No 'Access-Control-Allow-Origin' header is present on the requested resource

I deployed a server running Express.js to netlify.
Now i make a request (from another url) to an api-endpoint on the server and get the error “Access to XMLHttpRequest at ‘serverURL/endpoint’ from origin ‘clientURL’ has been blocked by CORS policy: No ‘Access-Control-Allow-Origin’ header is present on the requested resource.”

Heres my server.js:

const express = require("express");
const serverless = require("serverless-http");
const cors = require('cors')
const bodyParser = require('body-parser');

const app = express();
app.use(cors())
const router = express.Router();
const uri = "MONGOURI"
    
app.use(bodyParser.urlencoded({ extended: true }));
app.use(bodyParser.json());

var mongoose = require('mongoose');
mongoose.connect(uri, {useUnifiedTopology: true, useNewUrlParser: true, useCreateIndex: true});
var dateSchema = new mongoose.Schema({
    date: String,
    positions: String
});
var dateModel = mongoose.model('date', dateSchema);
var db = mongoose.connection;

router.post('/getPositions', cors(),  (req, res) => {
    var date = req.body.date;
    db.on('error', function(error) {
        res.status(400)
    });
    db.once('open', function() {
        dateModel.findOne({ date: date }).exec(function (err, doc) {
            if(err) {
                res.status(400)
            }
            res.status(200).json(doc);
            db.close()
        });
    });
});

app.use("/.netlify/functions/api", router)

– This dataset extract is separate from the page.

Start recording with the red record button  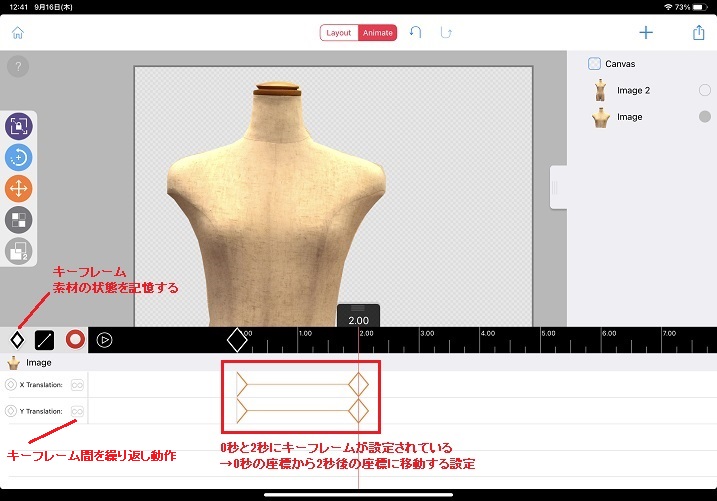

module.exports.handler = serverless(app);

netlify.toml

[build]
functions = "functions"

[[redirects]]
  from = "/*"
  to = "/index.html"
  status = 200

[[headers]]
  for = "/*"
    [headers.values]
    Access-Control-Allow-Origin = "*"

_headers

/*
  Access-Control-Allow-Origin: *

What is especially strange is, that the very first request I do after I re-deploy the server works, from the second on it seems to be broken.
Thank you in advance :slight_smile:

Hi,

Rather than adding that header via _headers, you should return custom headers from within your function. I see you’re already using the cors library. Can you share the URL for the function?